Pelatihan menghadirkan tiga praktisi di bidang komunikasi digital dan pemanfaatan AI, yakni Muhammad Iffan selaku Founder Info Darjo, Farikha Rachmawati, M.I.Kom., Certified Trainer TikTok Indonesia sekaligus dosen Ilmu Komunikasi UPN Veteran Jawa Timur, serta Yuris Sabrina, CPS, Certified BNSP Public Speaker, MC, dan fasilitator.
Ketiganya membagikan strategi memanfaatkan AI untuk menghasilkan konten kreatif, memperkuat digital marketing, hingga meningkatkan kemampuan public speaking yang kini menjadi kompetensi penting di era ekonomi digital.
Sepanjang pelatihan, suasana berlangsung interaktif. Peserta aktif berdiskusi, menguji berbagai aplikasi AI, hingga mencoba menghasilkan konten berbasis prompt engineering, keterampilan yang kini semakin dibutuhkan di berbagai sektor.
Bagi pelaku UMKM, AI membuka peluang memperluas pasar melalui promosi digital yang lebih efektif dan efisien.
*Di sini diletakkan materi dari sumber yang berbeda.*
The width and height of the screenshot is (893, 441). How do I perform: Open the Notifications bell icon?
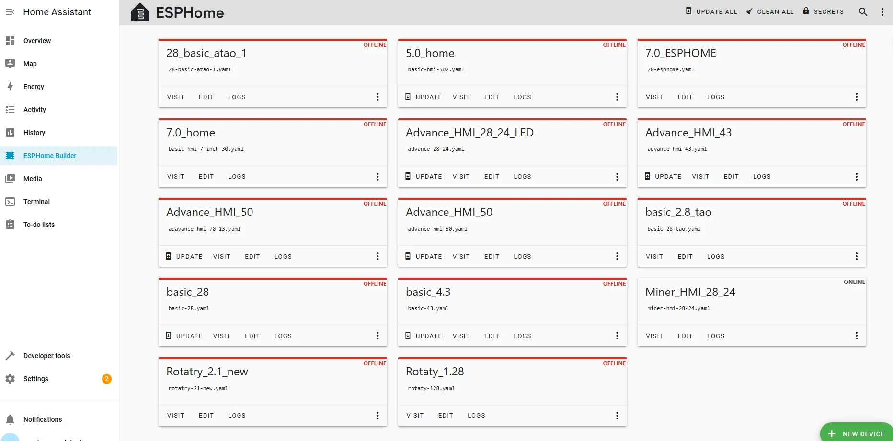pos(10,419)
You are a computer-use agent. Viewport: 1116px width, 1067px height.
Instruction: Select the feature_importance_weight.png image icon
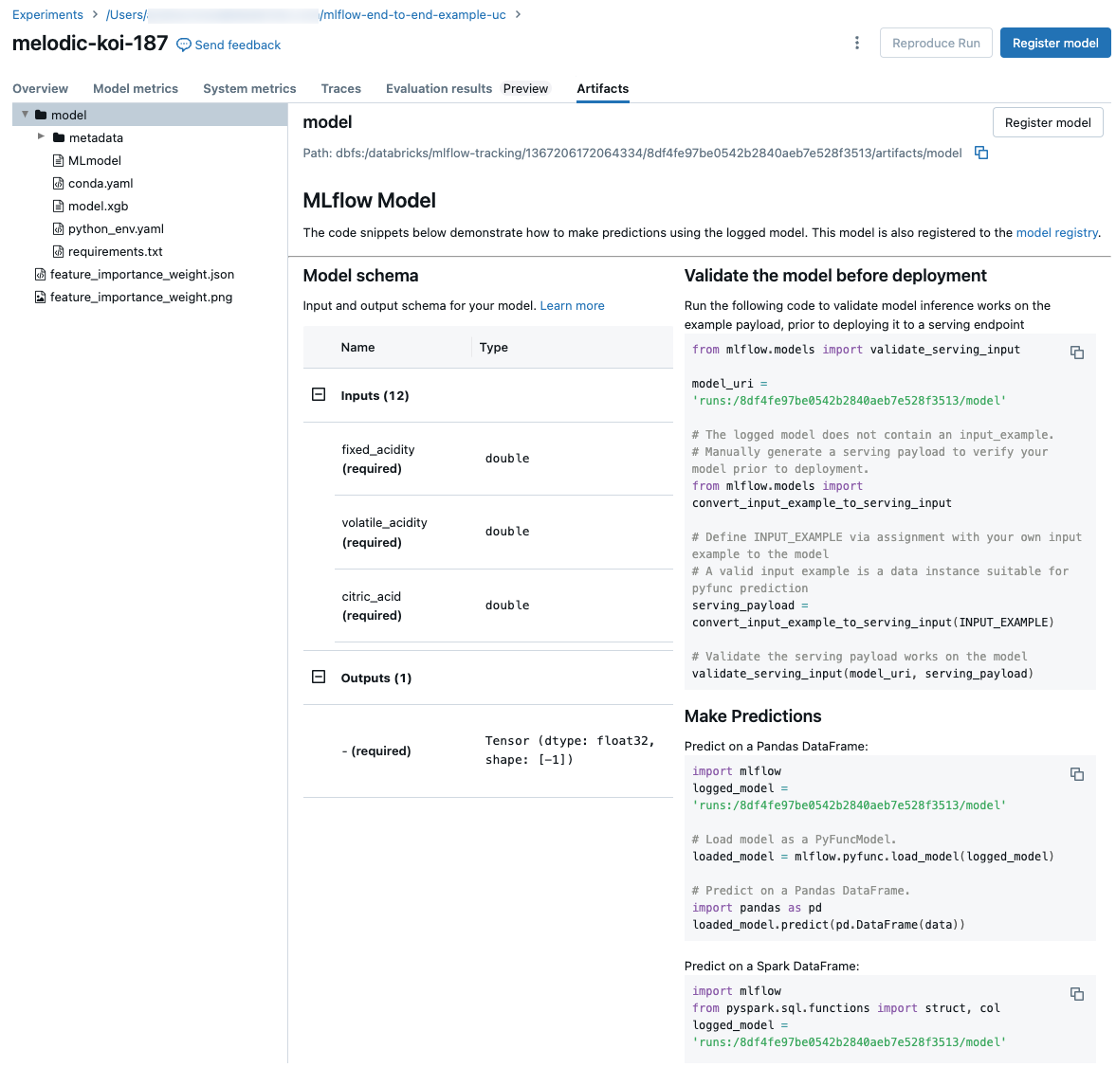[38, 297]
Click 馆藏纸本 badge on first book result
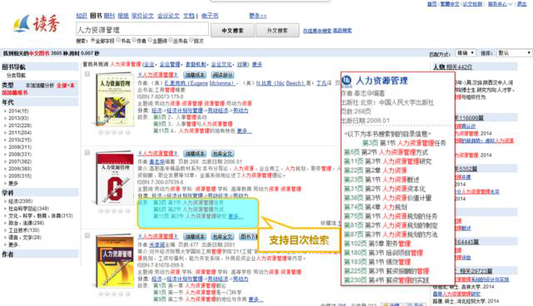This screenshot has width=533, height=306. tap(194, 75)
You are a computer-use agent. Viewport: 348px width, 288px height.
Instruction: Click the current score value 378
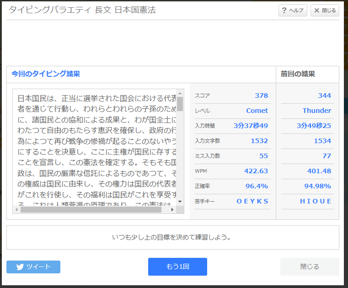coord(261,96)
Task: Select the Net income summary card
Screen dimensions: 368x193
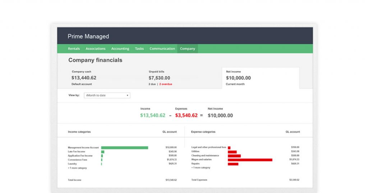Action: pyautogui.click(x=260, y=78)
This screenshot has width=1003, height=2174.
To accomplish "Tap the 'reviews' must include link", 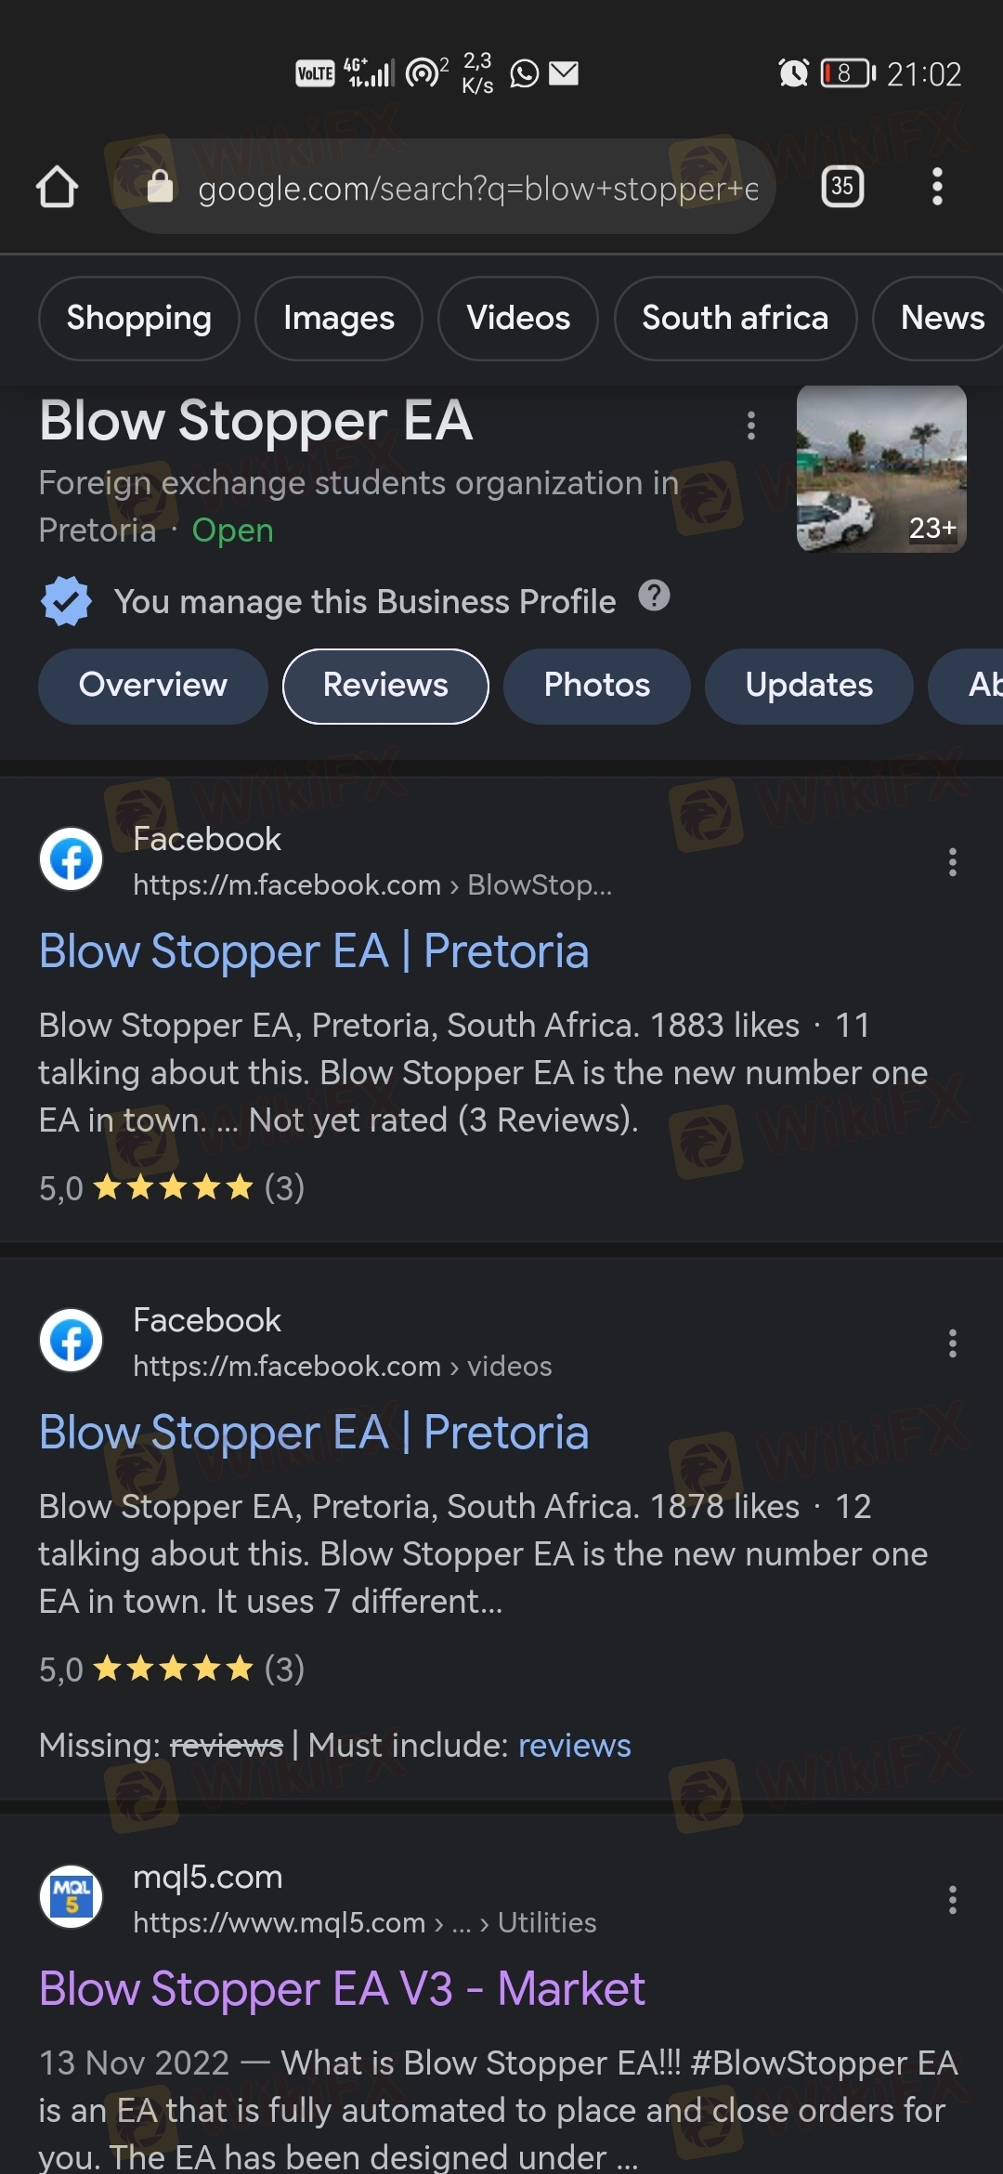I will [574, 1746].
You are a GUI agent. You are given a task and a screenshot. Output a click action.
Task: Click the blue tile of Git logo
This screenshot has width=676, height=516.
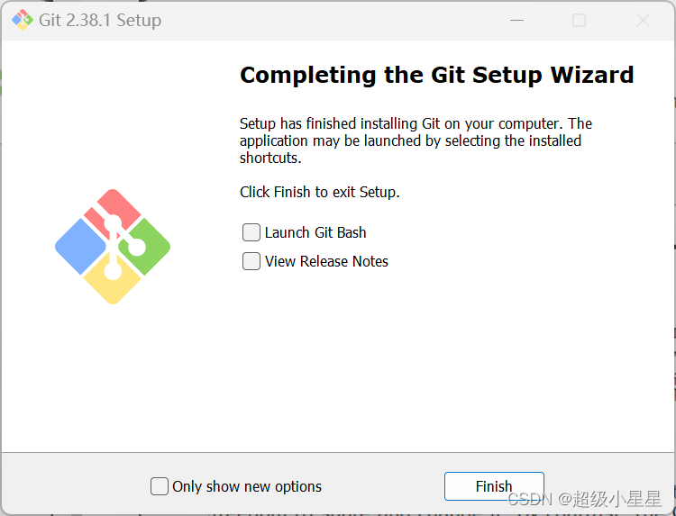pyautogui.click(x=80, y=247)
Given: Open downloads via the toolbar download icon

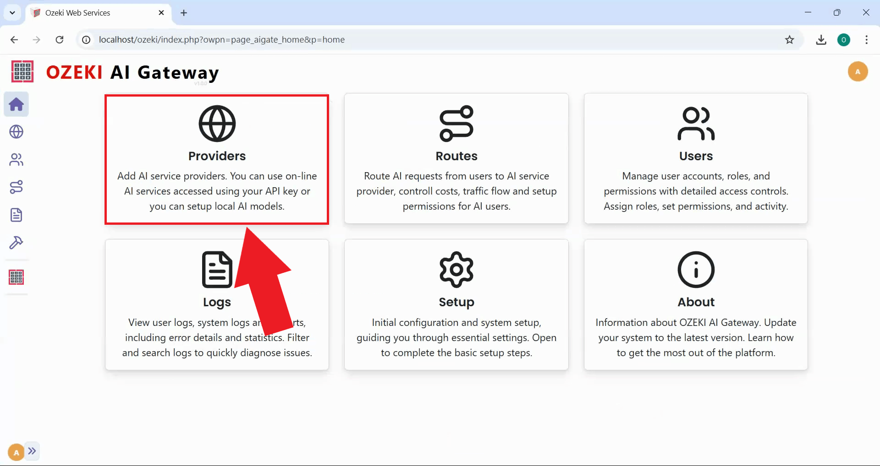Looking at the screenshot, I should (x=821, y=40).
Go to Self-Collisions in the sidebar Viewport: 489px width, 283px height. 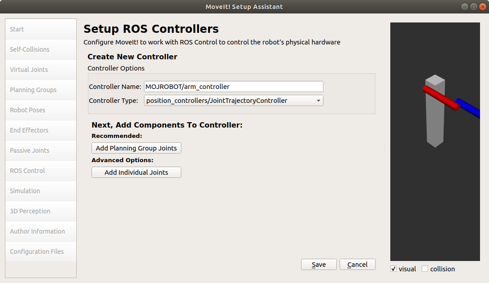41,49

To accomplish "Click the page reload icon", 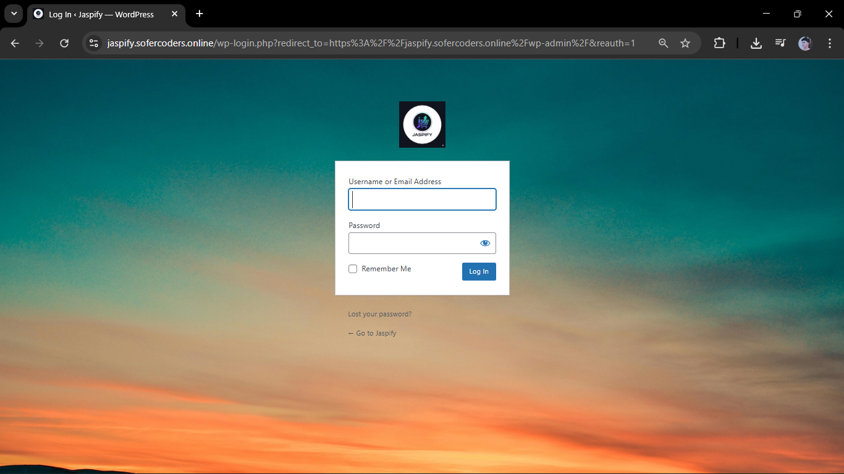I will tap(64, 43).
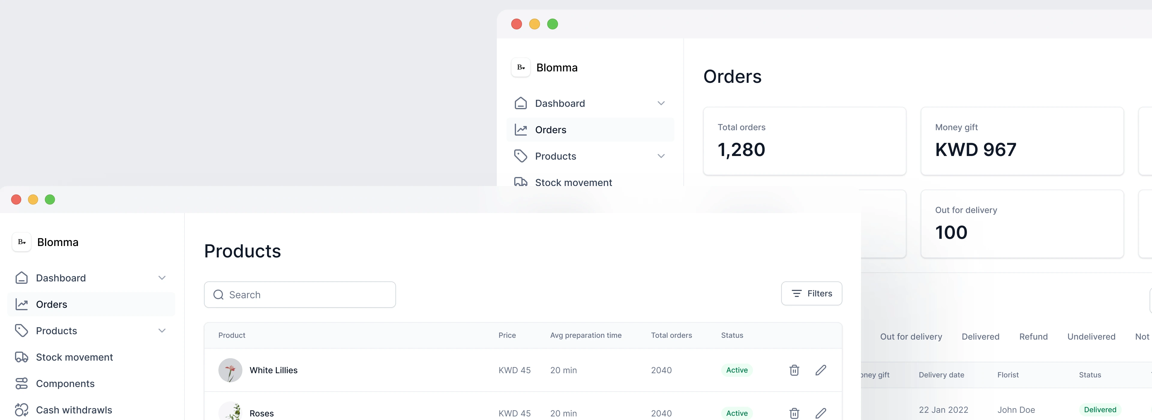The image size is (1152, 420).
Task: Open Cash withdrawls using its icon
Action: [22, 410]
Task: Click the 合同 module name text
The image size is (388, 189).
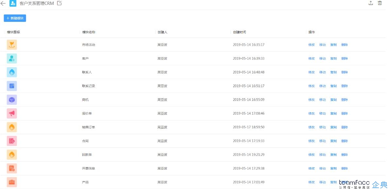Action: tap(85, 141)
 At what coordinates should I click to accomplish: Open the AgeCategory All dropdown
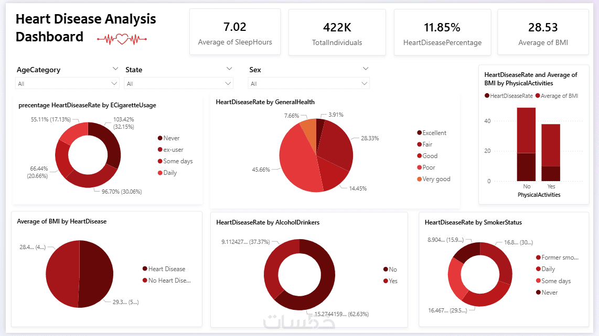pos(67,84)
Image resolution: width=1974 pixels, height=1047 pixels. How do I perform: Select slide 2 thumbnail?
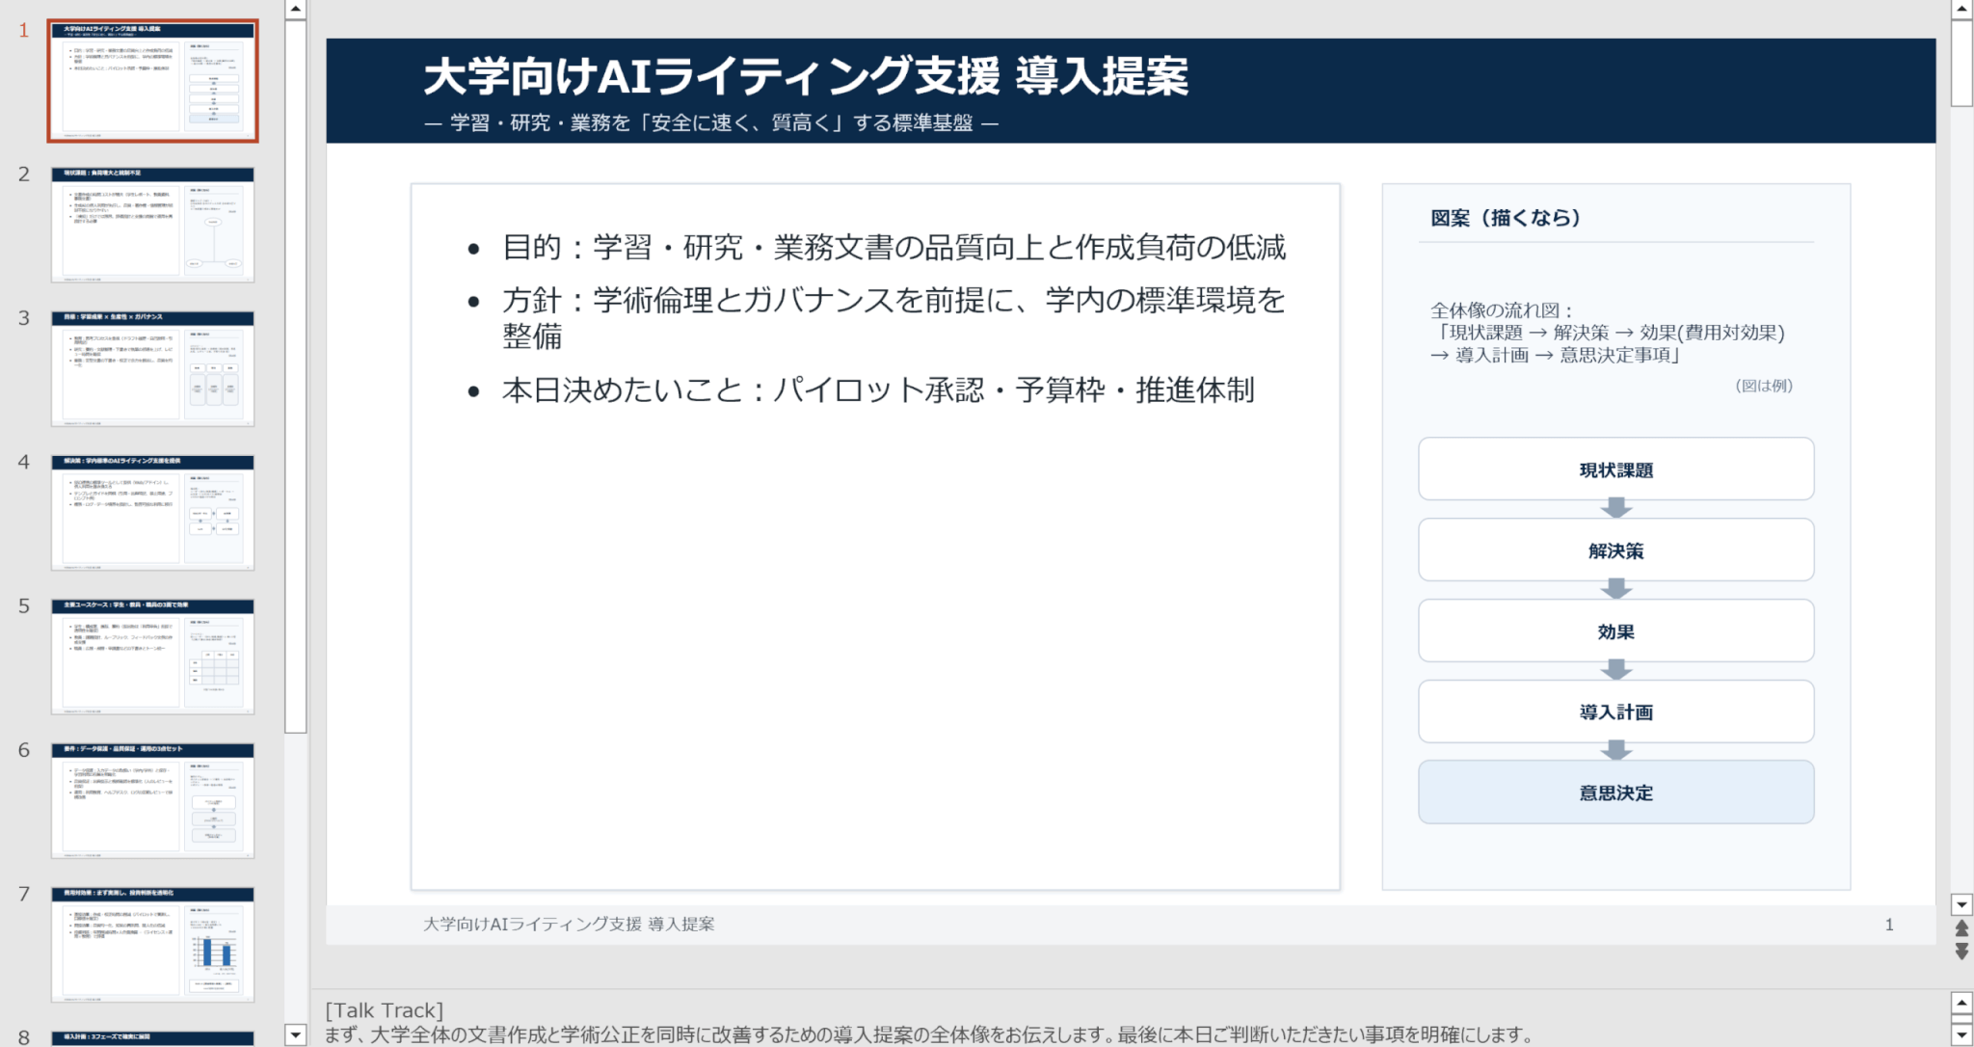(x=152, y=225)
Sementara bagi pelajar dan mahasiswa, teknologi ini menjadi pendukung proses belajar, riset, serta pengembangan kreativitas dengan tetap mengedepankan etika dalam penggunaannya.
Melalui pelatihan gratis ini, Diskominfo Kabupaten Sidoarjo berharap lahir lebih banyak talenta digital yang tidak hanya mampu mengikuti perkembangan teknologi, tetapi juga menciptakan inovasi, membuka peluang usaha baru, serta memperkuat daya saing daerah.
Di tengah percepatan transformasi digital yang terus berlangsung di berbagai sektor, peningkatan literasi AI menjadi investasi strategis untuk menyiapkan sumber daya manusia Sidoarjo yang adaptif, kreatif, inovatif, dan siap bersaing di era ekonomi digital.